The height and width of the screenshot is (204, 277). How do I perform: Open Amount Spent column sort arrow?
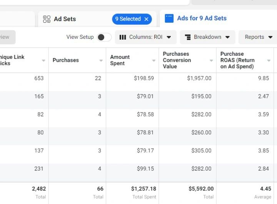click(x=154, y=61)
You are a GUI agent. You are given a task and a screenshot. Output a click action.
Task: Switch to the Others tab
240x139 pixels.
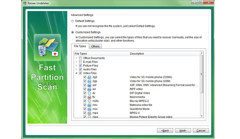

**Given request**. Rewrite all the rows above, changing every "screenshot" to "image" and keeping everything else the same. Omit the pictures from your answer.

**The result**.
The height and width of the image is (204, 277). How do I perform: Open Amount Spent column sort arrow?
click(x=154, y=61)
You are a GUI agent. You are given a task and a image. Output a click action.
Task: Switch to the Others tab
240x139 pixels.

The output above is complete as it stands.